Topics under discussion include theories and histories of comparative literature, cultural exchange and cultural imperialism, mother tongues and "Global Englishes," incommensurability, bilingual aesthetics, indigeneity and adaptation, language and migration, changing technological platforms, and AI translation.
All participants are expected to have strong command of one language aside from English, as final project involves original translation and commentary.
This is a seminar course.
Global Connections (HIST 790S-05) | Prof. Prasenjit Duara | Weds 3:30-6:00PM (online)
The goal of the course is to familiarize ourselves with the global and global-local significance that your research may possess by probing the emergent themes and debates in global and ‘circulatory’ histories. We will read about 12 books (plus minus an article or two) over the term with a focus on themes. Topics considered are historical problems of state-building, political systems, economic history, cultural and intellectual history, environment and pandemics. We will seek to evaluate how and which topics the works integrate and the extent to which they succeed in revealing two-way local-global transformations.
All students will write 2-3 paragraph commentary on the readings every week at least an hour before Wed afternoon class. Each week two students will present in consultation with each other, different dimensions or themes in the reading for ten minutes each.
A final paper of 15-20 pages will be expected before the end of exam week. This paper could be a further in-depth study of a global history topic or one which reveals how your research interest may have global relevance.
Global Confucianism (REL 265; AMES 265 -- CZ, SS, CCI, R) | Prof. Anna Sun | Tues 3:30-6:00PM (online)
Why is Confucianism crucial to our understanding of East Asian Societies? Is Confucianism a Chinese religion or a global religion? What can Confucianism teach us about religion in the global 21st century? Can Confucianism change your life?
This course traces the global development of Confucianism as religious, political, and cultural traditions from the eighteenth century to the twenty-first century. Confucianism has taken a strong hold in East Asia for centuries, leaving distinct legacies in China, Korea, and Japan. But it has also been having significant impact in Southeast Asia, especially in Vietnam, Singapore, Indonesia, and Malaysia, and today in North America as well. By examining textual, historical, and ethnographic data, this course focuses on the most recent developments of Confucianism as a religious, ritual, and cultural tradition in diverse societies while taking into account its cultural and political impact on global modernity.
Spiritual But Not Religious (REL 267; AMES 267 -- CZ, SS, CCI, R) | Prof. Anna Sun | Tues/Thurs 1:45-3:00PM (online)
Ever wonder what "spiritual but not religious" means? Ever wonder who the "religious nones" are? Do you want to learn how to think sociologically about religion and spirituality in our global contemporary world?
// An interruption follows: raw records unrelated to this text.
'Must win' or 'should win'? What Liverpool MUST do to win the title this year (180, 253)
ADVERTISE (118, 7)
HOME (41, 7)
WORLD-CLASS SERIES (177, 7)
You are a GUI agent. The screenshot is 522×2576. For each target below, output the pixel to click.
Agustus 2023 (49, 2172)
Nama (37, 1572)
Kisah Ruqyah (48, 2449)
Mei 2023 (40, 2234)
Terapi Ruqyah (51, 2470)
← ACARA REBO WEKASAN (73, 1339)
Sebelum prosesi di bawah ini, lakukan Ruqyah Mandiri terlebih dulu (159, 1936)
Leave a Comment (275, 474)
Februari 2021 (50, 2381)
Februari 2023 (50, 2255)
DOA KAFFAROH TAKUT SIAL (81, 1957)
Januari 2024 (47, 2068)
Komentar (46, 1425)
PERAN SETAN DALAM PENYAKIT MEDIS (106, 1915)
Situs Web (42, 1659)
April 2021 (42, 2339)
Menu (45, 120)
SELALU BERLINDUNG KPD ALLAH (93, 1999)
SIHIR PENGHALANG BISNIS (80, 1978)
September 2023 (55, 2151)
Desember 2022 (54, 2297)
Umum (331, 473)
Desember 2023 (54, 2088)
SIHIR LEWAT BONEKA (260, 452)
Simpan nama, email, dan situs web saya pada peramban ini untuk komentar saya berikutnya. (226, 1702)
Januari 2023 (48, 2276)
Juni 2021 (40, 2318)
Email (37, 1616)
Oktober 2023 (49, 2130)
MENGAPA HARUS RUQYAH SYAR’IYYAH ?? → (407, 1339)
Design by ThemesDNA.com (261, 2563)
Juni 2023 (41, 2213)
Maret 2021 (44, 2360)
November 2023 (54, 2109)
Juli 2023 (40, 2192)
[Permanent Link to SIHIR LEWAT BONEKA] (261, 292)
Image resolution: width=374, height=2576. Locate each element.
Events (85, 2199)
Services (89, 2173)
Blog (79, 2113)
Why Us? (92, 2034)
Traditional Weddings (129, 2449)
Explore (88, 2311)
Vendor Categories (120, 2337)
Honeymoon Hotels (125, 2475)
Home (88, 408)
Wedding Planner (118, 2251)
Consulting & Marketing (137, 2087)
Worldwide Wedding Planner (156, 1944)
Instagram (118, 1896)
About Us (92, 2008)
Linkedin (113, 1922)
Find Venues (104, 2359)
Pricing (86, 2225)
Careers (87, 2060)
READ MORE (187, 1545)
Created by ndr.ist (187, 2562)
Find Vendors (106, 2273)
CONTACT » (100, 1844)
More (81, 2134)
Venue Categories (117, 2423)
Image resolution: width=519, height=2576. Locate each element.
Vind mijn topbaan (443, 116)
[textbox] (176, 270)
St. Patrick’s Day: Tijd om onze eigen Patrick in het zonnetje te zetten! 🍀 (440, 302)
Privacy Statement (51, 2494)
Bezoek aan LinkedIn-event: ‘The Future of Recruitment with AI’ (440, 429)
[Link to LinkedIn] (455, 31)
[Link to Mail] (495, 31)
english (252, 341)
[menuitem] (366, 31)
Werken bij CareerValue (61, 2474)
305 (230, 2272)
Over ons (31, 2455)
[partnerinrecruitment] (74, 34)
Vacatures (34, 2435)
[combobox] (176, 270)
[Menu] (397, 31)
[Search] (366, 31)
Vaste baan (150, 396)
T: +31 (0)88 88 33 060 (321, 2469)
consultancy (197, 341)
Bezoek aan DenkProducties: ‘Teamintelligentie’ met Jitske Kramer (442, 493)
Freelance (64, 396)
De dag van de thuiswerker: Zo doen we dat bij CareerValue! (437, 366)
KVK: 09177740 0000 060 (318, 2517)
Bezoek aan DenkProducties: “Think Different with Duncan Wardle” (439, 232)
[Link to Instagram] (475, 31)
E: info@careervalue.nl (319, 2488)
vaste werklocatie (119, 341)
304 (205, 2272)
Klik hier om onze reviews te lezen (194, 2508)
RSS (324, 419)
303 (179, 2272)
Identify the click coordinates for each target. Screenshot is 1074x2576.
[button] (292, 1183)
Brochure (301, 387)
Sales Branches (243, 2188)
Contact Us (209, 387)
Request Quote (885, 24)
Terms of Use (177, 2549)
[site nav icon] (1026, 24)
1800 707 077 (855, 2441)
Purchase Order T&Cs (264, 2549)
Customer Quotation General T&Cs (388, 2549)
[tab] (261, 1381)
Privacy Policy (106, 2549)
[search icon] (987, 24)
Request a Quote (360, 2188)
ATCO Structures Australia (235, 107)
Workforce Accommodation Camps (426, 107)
This course addresses one of the most pressing questions in the study of religion today: What does it mean to be "spiritual, but not religious?" This is a question frequently appearing in recent surveys, with about a quarter of U.S. adults in a Pew 2017 survey stating that "they think of themselves as spiritual but not religious." The numbers are steadily increasing, especially in the younger generation. In this course, we address the big questions about how to define "religion" and "spirituality," and we use empirical data to acquire a concrete understanding of the lived experience of people who are "spiritual but not religious." We also examine the global nature of this transformation, and in the process gain a deeper understanding of religious traditions in other parts of the world, particularly East Asia.